1. Downtime doesn't matter. 2. Paying someone else (eg. AWS) to manage redundancy and fail-over.
It just feels crazy to me that Postgres still doesn't have a native HA story since I last battled with this well over a decade ago.
You exceeded the step of maxing out the best server you can buy?
HA is not about exceeding the limits of a server. Its about still serving traffic when that best server I bought goes offline (or has failed memory chip, or a disk or... ).
Exactly my thoughts immediately after reading the word âjustâ. Also, PITR.
This is the future of all devtools in the AI era. There's no reason for tool innovation because we'll just use whatever AIs know best which will always be the most common thing in their training data. It's a self-reinforcing loop. The most common languages, tools, libraries of today are what we will be stuck with for the foreseeable future.
Is that any different from "we'll just use whatever devs know best, which will always be the most common thing?"
eg Python, react... very little OCaml, Haskell, etc.
Get AWS to actually support pgvectorscale and timescaledb for RDS or Aurora and then maybe... sigh....
I feel like this is selling redis short on its features.
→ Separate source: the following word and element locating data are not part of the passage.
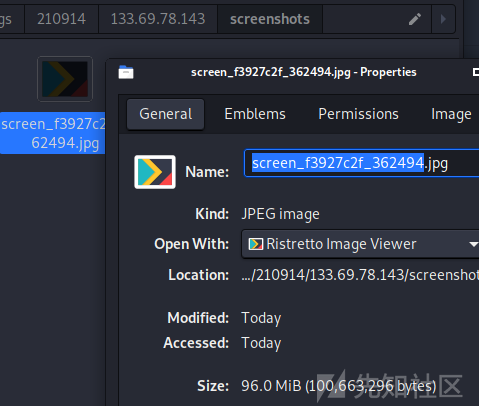This screenshot has height=406, width=479.
Task: Navigate to the 210914 path segment
Action: click(x=61, y=19)
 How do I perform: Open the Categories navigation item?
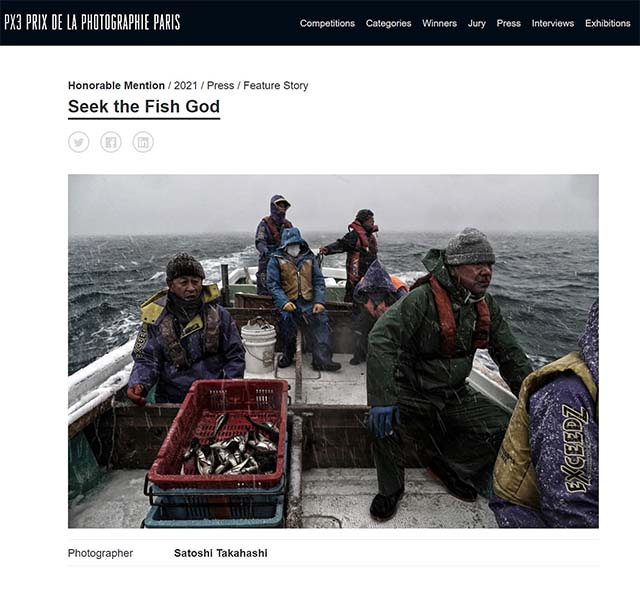point(389,23)
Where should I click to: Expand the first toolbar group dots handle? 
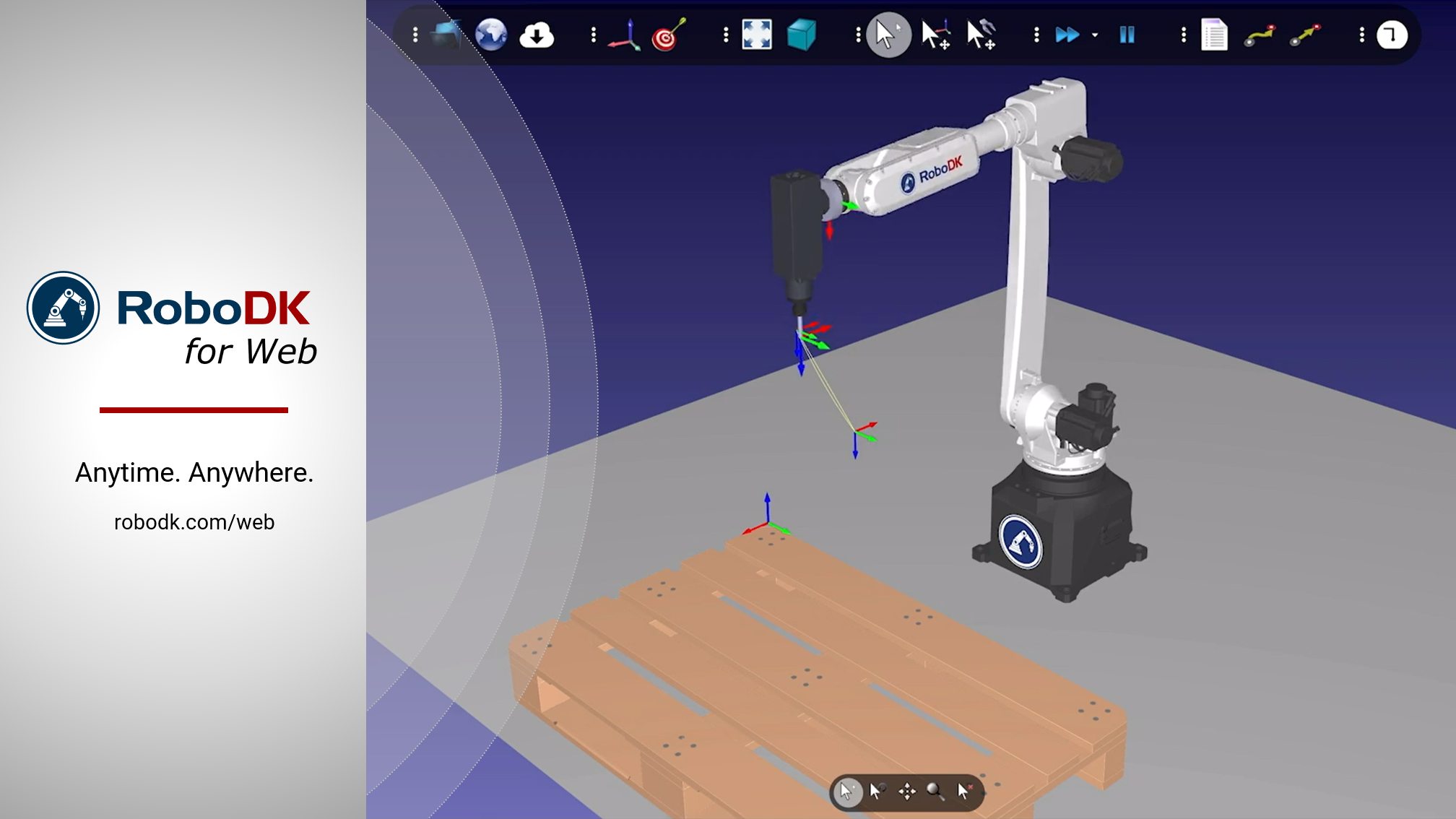[x=415, y=35]
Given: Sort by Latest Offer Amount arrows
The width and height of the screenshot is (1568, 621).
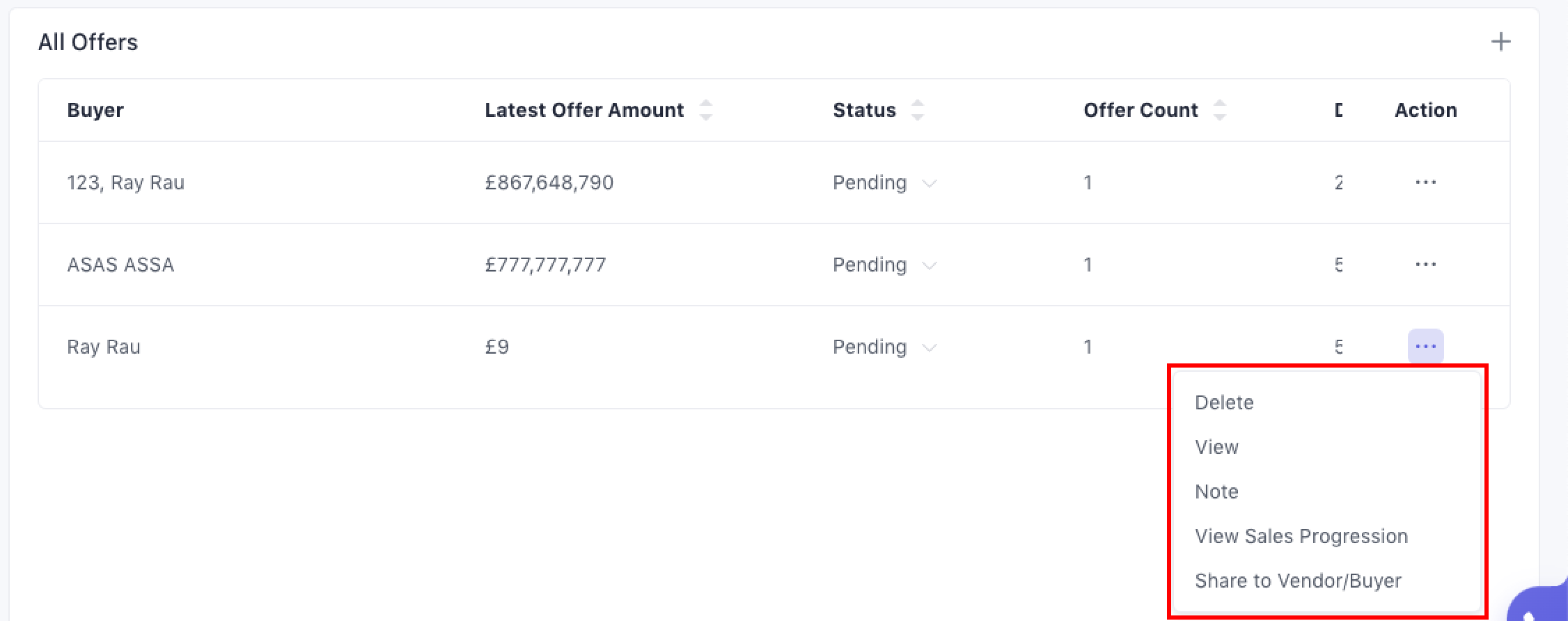Looking at the screenshot, I should point(706,110).
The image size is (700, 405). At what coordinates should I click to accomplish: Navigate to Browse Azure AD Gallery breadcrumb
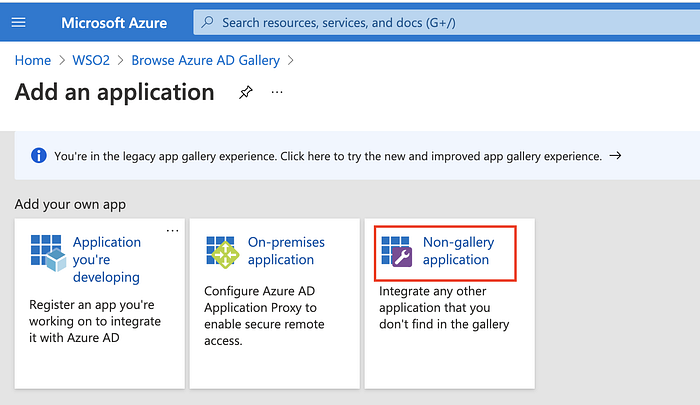tap(205, 60)
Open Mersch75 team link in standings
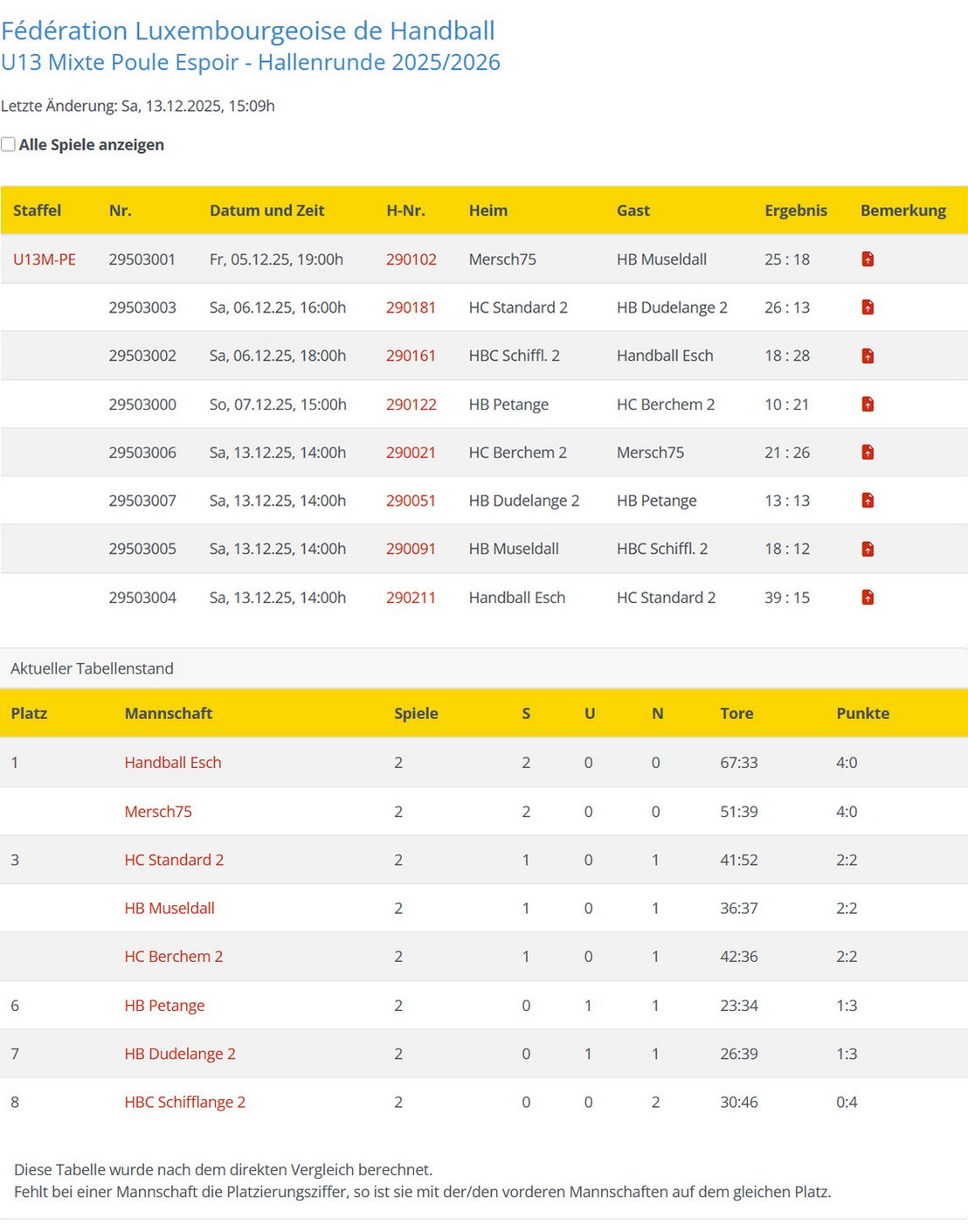This screenshot has height=1232, width=968. (x=157, y=812)
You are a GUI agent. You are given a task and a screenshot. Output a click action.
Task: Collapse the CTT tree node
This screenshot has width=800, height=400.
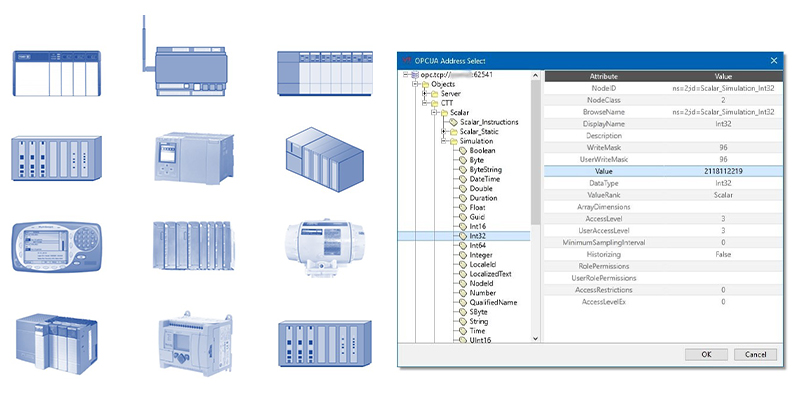(x=424, y=104)
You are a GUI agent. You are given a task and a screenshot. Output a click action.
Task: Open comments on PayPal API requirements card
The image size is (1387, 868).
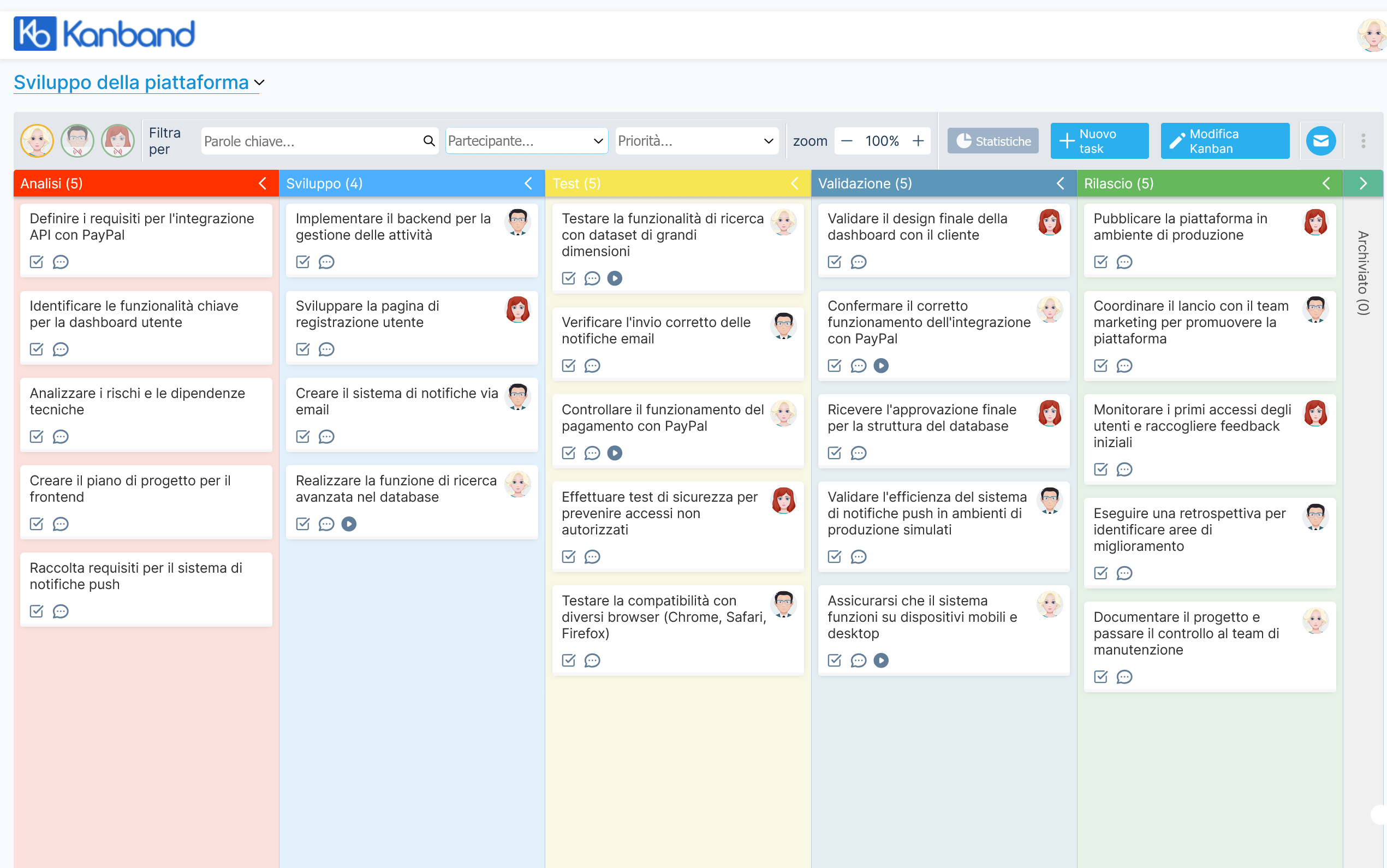(x=60, y=263)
Im also curious about benchmark results.
Lots of familiar things here except for this UNLOGGED table as a cache thing. That's totally new to me. Has someone benched this approach against memcached and redis ? I'm extremely skeptical PGs query / protocol overheads are going to be competitive with memcached, but I'm making this up and have nothing to back it up.
Its not only about performance, Redis data structures offer an even more advanced caching and data processing. I even use Redis as a cache for ClickHouse.
Nice! How do you "preinstall the extensions" so that you can have eg timescaledb and others available to install in your Postgres? Do you need to install some binaries first?
Good stuff, I turned my gist into an info site and searchable directory (and referenced this article as well, which seems to pay homage to my gist, which in turn inspired the site)
https://PostgresIsEnough.dev
This is a good summary, though I'd love to see a "High Availability and Automated Failover" entry in that table.